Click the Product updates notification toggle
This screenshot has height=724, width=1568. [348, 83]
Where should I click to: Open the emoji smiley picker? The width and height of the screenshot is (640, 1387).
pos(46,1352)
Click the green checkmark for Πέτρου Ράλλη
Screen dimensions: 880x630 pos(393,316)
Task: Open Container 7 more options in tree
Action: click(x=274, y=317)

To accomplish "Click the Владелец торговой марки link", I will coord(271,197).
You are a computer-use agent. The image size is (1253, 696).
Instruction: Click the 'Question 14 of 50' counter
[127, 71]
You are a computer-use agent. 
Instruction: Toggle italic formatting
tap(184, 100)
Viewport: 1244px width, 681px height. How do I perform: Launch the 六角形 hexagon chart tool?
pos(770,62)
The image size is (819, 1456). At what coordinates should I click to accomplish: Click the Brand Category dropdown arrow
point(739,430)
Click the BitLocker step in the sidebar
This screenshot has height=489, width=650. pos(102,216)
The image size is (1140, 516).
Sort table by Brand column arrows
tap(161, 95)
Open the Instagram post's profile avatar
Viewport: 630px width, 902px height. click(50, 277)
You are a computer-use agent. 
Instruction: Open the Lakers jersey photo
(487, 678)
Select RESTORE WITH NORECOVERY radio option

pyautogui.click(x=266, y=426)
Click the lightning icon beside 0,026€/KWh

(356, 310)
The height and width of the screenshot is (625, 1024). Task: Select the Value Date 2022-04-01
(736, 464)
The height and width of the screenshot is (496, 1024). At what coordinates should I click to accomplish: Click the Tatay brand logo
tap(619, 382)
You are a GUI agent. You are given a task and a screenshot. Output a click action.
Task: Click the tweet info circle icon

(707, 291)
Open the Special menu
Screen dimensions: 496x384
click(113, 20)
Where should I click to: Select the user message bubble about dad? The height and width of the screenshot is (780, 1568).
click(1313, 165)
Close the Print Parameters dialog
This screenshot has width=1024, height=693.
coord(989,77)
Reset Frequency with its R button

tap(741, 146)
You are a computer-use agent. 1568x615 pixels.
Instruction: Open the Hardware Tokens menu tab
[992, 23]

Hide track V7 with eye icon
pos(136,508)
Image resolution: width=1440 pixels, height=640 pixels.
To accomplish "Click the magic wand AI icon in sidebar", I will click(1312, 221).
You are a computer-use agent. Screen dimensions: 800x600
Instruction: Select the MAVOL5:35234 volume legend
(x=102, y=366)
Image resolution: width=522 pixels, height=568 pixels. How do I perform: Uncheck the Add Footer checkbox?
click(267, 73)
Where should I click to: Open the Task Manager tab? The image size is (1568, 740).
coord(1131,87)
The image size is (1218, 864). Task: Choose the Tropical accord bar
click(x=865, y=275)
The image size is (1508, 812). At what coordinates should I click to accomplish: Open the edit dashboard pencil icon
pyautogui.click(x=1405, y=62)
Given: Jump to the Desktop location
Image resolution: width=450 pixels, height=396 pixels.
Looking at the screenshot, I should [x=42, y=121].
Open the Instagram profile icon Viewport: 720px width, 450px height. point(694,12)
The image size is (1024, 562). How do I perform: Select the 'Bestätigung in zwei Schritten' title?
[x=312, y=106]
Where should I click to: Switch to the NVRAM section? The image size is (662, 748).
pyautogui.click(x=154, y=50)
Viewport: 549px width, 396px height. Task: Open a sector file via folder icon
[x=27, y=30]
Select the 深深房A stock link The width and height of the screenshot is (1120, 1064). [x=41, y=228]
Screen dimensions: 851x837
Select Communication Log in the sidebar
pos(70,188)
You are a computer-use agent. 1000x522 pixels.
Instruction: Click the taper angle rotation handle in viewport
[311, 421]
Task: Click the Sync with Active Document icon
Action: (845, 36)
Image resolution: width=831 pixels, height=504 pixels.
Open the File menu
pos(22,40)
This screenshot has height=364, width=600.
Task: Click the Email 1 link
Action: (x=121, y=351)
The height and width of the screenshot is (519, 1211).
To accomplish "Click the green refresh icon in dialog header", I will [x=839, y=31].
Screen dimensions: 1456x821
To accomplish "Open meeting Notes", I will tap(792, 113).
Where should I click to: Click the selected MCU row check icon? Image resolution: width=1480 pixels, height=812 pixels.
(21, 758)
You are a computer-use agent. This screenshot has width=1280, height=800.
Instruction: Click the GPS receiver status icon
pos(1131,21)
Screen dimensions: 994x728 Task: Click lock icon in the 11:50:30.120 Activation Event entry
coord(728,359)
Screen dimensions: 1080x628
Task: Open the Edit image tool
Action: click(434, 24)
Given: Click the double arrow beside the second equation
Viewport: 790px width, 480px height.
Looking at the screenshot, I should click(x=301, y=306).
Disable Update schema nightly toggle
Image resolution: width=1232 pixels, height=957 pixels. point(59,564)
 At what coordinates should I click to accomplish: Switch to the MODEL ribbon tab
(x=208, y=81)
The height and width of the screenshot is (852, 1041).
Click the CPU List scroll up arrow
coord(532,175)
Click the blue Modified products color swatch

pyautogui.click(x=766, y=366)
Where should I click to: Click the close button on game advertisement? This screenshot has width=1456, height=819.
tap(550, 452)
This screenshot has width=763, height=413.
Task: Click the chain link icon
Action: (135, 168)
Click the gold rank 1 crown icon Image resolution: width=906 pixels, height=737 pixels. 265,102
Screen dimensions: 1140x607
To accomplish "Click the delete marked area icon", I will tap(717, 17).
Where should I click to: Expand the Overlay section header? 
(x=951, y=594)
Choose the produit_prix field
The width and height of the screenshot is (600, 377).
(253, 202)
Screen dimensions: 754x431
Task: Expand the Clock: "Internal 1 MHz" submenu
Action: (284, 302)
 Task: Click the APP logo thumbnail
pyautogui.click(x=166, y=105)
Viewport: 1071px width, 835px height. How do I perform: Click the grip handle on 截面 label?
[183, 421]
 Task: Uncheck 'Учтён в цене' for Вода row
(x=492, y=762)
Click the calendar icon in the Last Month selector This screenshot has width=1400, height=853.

Work item ->
Nothing should appear in the answer except the lines from the one with "Viewport: 1071px width, 835px" through the final line of the records, written exactly.

Written answer ->
Viewport: 1071px width, 835px height. How do I perform: Click the grip handle on 截面 label?
[183, 421]
 Task: Uncheck 'Учтён в цене' for Вода row
(x=492, y=762)
Click the calendar icon in the Last Month selector This screenshot has width=1400, height=853.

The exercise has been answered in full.